The plan, which would include a new €1 billion TCD technology and innovation campus at a 5.5 acre site near Grand Canal Quay and Macken St, is being supported by the Government.

A special Government-led advisory group chaired by the Secretary General at the Department of An Taoiseach has been established and a memorandum of understanding has also been agreed between it and the main Dublin universities.

The idea is to develop an innovation district similar to those already set up in cities like Boston, Toronto, Rotterdam and Barcelona.

It is hoped that the area will attract talent, jobs and investment, thereby strengthening Ireland’s competitive advantage with new and existing firms in the indigenous and foreign direct investment sectors.

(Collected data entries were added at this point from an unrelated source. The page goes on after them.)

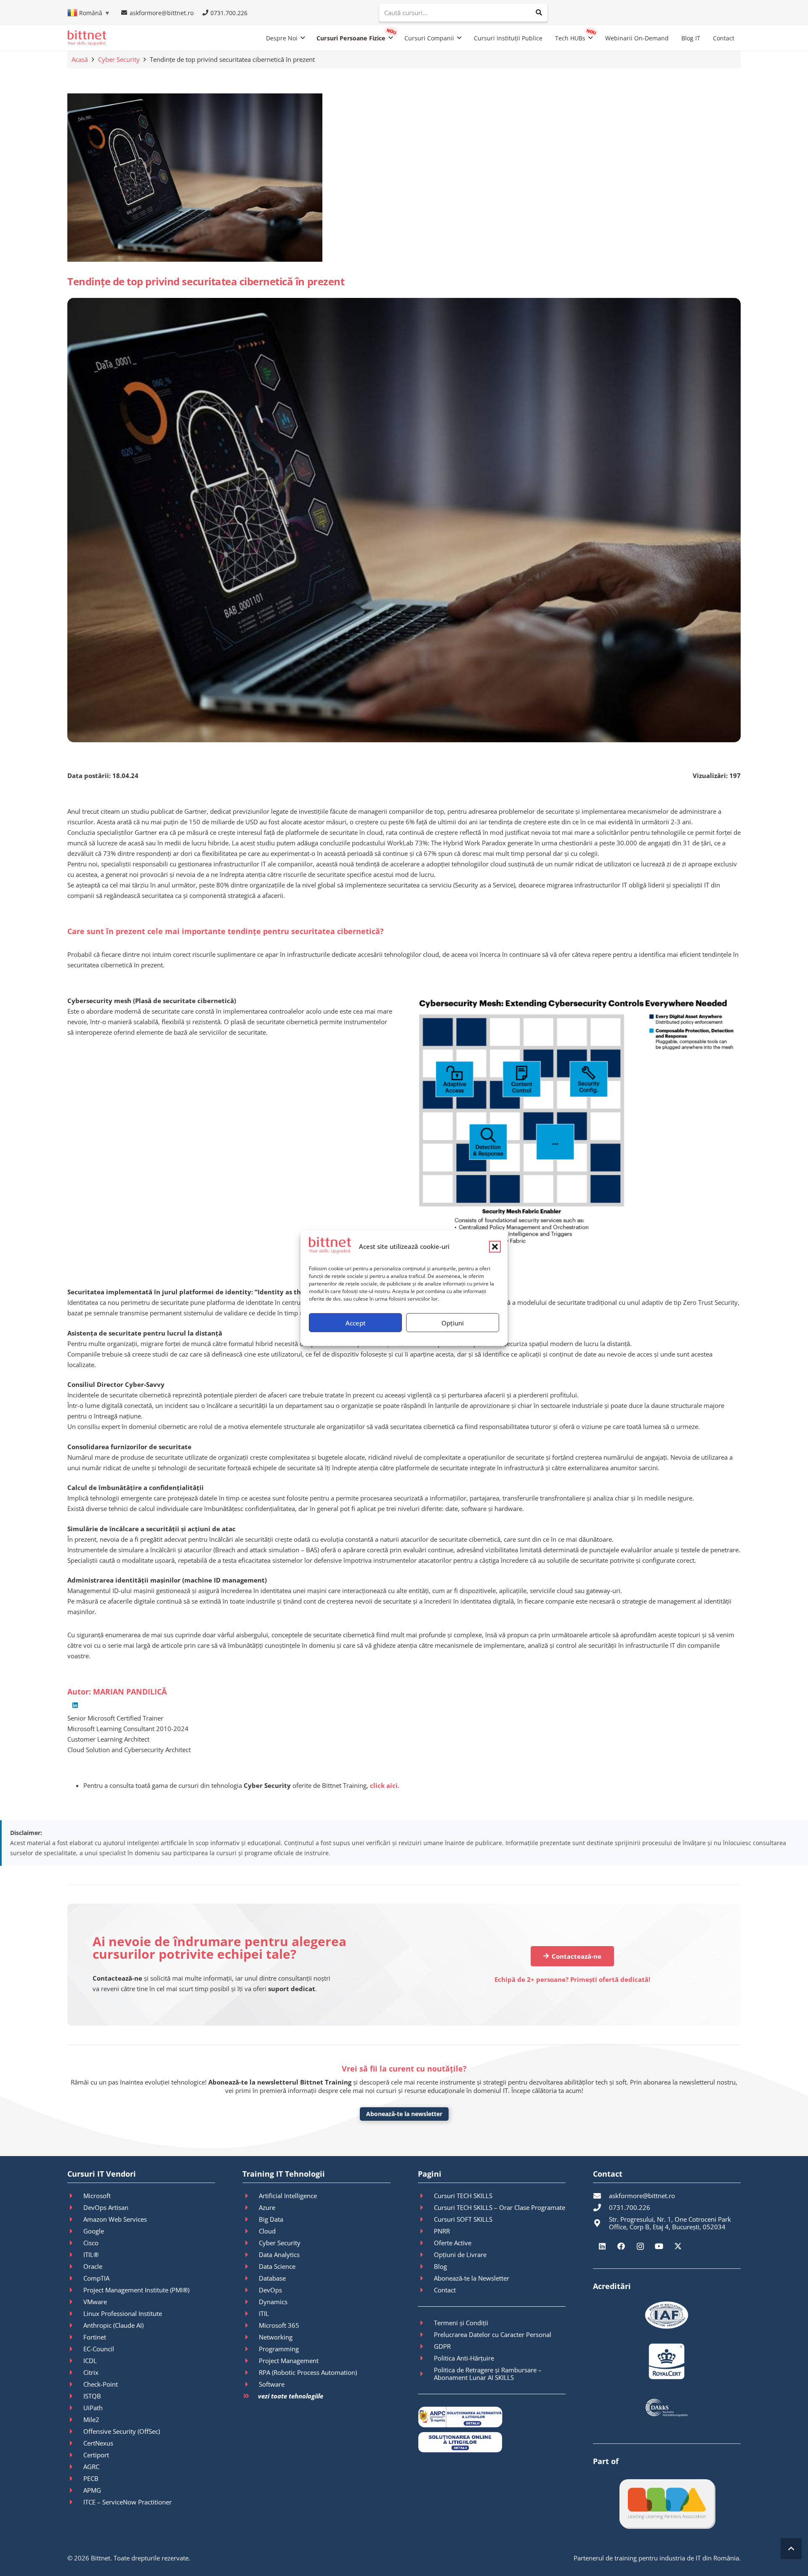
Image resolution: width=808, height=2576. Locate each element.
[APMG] (75, 2490)
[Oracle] (75, 2266)
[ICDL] (75, 2360)
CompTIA (96, 2278)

The second Trinity campus would be built and financed by the university in conjunction with industry, debt funders and other sources of funding.

The Provost of TCD, Dr Patrick Prendergast, said the existence of the campus in the district as an anchor tenant would act as a catalyst for collaboration and partnership between industry and the universities.

The district will involve the local community in the area, with open spaces, retail outlets, services and good access planned.

Development of the proposal has been led by Dr Diarmuid O'Brien, Chief Innovation and Enterprise Officer at TCD, who said success would depend on businesses, communities and Dublin’s academic institutions working together.

A major local consultation process has begun involving the key stakeholders both locally and nationally.

Once it is complete a masterplan proposal for the Grand Canal Innovation District will be developed over the coming months.

The project was launched by Taoiseach Leo Varadkar at an event in Dublin this morning.

Mr Varadkar said it spoke eloquently to the Government's vision of making Ireland the tech capital of Europe and its plans to ensure that the jobs of the future are created first here in Ireland.